[Data for review Boundary: Start]
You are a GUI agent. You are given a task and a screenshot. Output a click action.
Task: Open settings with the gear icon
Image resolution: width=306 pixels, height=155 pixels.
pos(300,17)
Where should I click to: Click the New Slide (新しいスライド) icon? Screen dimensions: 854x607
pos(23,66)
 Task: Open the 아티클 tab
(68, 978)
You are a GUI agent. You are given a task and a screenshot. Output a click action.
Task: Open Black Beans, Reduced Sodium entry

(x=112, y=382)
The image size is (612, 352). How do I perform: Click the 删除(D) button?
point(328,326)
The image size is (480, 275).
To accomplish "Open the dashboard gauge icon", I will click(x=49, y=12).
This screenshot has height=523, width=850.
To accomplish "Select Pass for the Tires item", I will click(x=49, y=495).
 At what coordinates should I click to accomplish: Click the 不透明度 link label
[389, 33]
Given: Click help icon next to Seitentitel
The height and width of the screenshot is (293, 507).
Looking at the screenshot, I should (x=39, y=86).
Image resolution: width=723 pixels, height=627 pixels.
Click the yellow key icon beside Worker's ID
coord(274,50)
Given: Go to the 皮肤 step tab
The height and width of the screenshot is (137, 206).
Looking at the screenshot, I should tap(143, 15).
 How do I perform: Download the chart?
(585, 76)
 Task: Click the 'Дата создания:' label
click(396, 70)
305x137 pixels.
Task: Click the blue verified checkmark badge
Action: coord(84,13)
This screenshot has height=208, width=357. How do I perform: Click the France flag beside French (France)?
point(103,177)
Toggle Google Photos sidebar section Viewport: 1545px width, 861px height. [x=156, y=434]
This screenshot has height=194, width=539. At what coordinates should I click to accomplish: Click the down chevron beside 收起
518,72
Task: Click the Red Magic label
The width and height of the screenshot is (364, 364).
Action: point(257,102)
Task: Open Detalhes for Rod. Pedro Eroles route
[Data for review Boundary: End]
[Assigned task]: Exactly as given, please retype all the entries.

[Final answer]:
You are a GUI agent. You are given a task and a screenshot. Output a click action.
Task: Open settings with the gear icon
Image resolution: width=306 pixels, height=155 pixels.
pos(300,17)
Where should I click to: Click the New Slide (新しいスライド) icon? Screen dimensions: 854x607
pos(23,66)
 Task: Open the 아티클 tab
(68, 978)
You are a GUI agent. You are given a task and a screenshot. Output a click action.
Task: Open Black Beans, Reduced Sodium entry

(x=112, y=382)
The image size is (612, 352). How do I perform: Click the 删除(D) button?
point(328,326)
The image size is (480, 275).
To accomplish "Open the dashboard gauge icon", I will click(x=49, y=12).
This screenshot has height=523, width=850.
To accomplish "Select Pass for the Tires item", I will click(x=49, y=495).
 At what coordinates should I click to accomplish: Click the 不透明度 link label
[389, 33]
Given: Click help icon next to Seitentitel
The height and width of the screenshot is (293, 507).
Looking at the screenshot, I should (x=39, y=86).
Image resolution: width=723 pixels, height=627 pixels.
Click the yellow key icon beside Worker's ID
coord(274,50)
Given: Go to the 皮肤 step tab
The height and width of the screenshot is (137, 206).
Looking at the screenshot, I should tap(143, 15).
 How do I perform: Download the chart?
(585, 76)
 Task: Click the 'Дата создания:' label
click(396, 70)
305x137 pixels.
Task: Click the blue verified checkmark badge
Action: coord(84,13)
This screenshot has height=208, width=357. How do I perform: Click the France flag beside French (France)?
point(103,177)
Toggle Google Photos sidebar section Viewport: 1545px width, 861px height. [x=156, y=434]
This screenshot has height=194, width=539. At what coordinates should I click to accomplish: Click the down chevron beside 收起
518,72
Task: Click the Red Magic label
The width and height of the screenshot is (364, 364).
Action: point(257,102)
Task: Open Detalhes for Rod. Pedro Eroles route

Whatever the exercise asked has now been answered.